Many when they hear of a family business, they imagine family members happily working side by side singing songs, floating through the days, happily ever after. While are there certainly numerous benefits of being in a family business, families in business together also experience tremendous stress, something those on the "outside" don't see nor experience.

It's hard enough to exist peacefully in a family. Add to that a successful yet very demanding business, things get really complicated. Business meetings at work turn into family meeting and home gathering become business discussions, often leaving those who are not involved feeling left out. And home tensions go into the workplace and tough decision made at work leads to feeling isolated at home with one getting "the stares, glares, the looks". It never stops. At time it can feel as if walking on a mine field.

If you're experiencing stress being in the family business (or partnership), here are 10 tips, to keep you and the business healthy:

1. Get involved in some group that nourishes your soul, something that has nothing to do with business and something in which you can participate without other family members involved. Some separation and break is healthy.

2. Exercise regularly and eat healthy. It'll relieve the stress and keep you healthy. You must stay in shape for family business is not for the weak.

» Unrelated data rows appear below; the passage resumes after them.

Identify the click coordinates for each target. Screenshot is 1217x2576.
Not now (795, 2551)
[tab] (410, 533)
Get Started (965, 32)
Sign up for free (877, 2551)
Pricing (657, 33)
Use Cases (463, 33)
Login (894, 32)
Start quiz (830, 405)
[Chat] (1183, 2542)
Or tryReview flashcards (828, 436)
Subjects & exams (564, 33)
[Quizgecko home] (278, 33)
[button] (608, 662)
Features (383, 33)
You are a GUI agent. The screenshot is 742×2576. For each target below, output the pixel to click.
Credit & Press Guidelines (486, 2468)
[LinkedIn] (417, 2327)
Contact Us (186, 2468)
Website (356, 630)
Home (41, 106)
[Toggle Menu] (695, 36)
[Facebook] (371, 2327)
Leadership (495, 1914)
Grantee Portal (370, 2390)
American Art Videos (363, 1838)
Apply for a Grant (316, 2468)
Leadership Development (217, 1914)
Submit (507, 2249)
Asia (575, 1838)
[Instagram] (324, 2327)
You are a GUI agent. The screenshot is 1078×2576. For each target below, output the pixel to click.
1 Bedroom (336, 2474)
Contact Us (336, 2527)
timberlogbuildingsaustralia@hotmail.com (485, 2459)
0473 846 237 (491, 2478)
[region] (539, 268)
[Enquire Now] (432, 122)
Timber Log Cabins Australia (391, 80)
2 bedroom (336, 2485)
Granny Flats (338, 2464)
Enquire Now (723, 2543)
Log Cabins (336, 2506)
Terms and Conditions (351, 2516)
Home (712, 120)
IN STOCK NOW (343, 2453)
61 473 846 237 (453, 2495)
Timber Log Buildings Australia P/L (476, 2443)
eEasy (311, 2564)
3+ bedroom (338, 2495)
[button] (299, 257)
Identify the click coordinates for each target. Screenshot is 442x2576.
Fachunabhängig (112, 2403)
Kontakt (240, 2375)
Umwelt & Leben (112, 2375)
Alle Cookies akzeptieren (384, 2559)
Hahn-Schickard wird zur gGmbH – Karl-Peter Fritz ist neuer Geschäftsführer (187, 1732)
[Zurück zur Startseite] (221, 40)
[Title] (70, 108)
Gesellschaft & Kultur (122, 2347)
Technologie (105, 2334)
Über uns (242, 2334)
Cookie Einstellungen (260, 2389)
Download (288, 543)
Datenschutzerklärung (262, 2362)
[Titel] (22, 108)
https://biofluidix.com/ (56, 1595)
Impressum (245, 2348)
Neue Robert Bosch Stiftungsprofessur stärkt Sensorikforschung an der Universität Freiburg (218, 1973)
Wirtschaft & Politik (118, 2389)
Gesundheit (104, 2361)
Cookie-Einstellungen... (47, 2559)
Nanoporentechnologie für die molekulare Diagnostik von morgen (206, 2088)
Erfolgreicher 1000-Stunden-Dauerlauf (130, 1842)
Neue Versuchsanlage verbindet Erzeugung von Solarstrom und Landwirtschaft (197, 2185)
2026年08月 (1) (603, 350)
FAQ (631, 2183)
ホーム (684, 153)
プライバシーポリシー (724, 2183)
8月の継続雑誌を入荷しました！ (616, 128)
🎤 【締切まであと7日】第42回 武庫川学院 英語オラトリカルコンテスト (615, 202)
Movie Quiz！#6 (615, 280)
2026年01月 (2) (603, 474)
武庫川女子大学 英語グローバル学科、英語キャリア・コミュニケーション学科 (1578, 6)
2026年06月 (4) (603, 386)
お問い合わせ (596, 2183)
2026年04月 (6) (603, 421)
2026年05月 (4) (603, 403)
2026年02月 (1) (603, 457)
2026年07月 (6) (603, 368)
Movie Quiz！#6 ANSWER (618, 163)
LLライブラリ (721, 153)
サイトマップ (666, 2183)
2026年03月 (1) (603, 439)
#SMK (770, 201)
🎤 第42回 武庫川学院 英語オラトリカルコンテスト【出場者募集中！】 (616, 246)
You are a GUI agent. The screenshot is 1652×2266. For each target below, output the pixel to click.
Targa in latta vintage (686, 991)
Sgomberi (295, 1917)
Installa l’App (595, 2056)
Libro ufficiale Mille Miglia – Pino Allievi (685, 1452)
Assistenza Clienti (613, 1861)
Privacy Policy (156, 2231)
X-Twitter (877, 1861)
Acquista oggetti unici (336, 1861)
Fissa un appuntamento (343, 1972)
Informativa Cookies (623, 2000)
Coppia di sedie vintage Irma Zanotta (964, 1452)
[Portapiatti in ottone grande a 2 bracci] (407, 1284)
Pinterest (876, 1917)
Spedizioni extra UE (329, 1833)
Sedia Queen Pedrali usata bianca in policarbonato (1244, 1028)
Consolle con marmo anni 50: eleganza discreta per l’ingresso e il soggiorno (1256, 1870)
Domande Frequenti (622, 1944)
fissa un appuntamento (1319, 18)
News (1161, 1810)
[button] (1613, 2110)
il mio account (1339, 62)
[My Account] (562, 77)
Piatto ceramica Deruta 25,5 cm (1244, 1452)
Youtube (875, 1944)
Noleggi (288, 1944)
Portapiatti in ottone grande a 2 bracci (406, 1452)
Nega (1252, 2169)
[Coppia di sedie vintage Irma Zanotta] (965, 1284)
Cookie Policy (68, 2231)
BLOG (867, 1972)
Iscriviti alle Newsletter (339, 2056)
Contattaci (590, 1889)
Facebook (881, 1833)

3. Have a sounding board, a thought partner. In such a business setting, it's easy for one to feel isolated. I know I used to feel that very often, isolated and frustrated, wondering who to talk to freely, without causing waves. Have someone in your corner with whom you can have on-going conversations, to help you think through your challenges, help you see things from a different perspective, help you stay focused and sane, listen to you without judging and trying to fix you. This person must be someone who understands family business dynamics and is an "outsider", is objective, neutral, and has nothing to gain or loose.

4. Have regular meetings. You can never have too much communication. If you think regular meetings aren't needed, and you assume everyone is on the same page, you're wrong. Many business problems in family businesses find their roots in lack of communication.

5. Hold at least once every year an off-site retreat, preferably facilitated by an outside moderator, who can keep the conversation moving forward while keeping everyone together.

6. Be always watchful of unexpressed expectations, mood changes, issues brewing under the surface. When you detect them, resolve them before they turn into volcanoes for if situations reach that stage, it becomes very difficult to resolve even the seemingly simplest issues.

7. Run personality profiles on each family involved in the business and have the results discussed among the members, with the discussion being led by someone who is an expert in this. This leads to structured conversations and then the better everyone understands each other, the more effectively everyone can appreciate and leverage each others differences rather then have those differences tear the group apart.

8. Take the necessary time to establish clear roles, responsibilities and accountability for each family member who is involved in the business. While these may not be set in stone, it will lead to greater clarity for everyone.

9. Separate as much as possible, family roles from business roles. While this is far easier said then done, it's an important element to lasting success and peace. For example, if you're a couple in business, be the couple at home but when you're at work, be the professionals you are supposed be, doing what your roles require of you.

10. Last but not least. As business changes and grows, so do the family members. While they may have started with a similar vision and goals, overtime their own visions and desires change. To keep everyone on the same page, once each year, set aside time away from the office for business planning. Such planning is not only important for business success, it provides a forum for having structured conversations, which are vital to keeping everyone together, focused and aligned.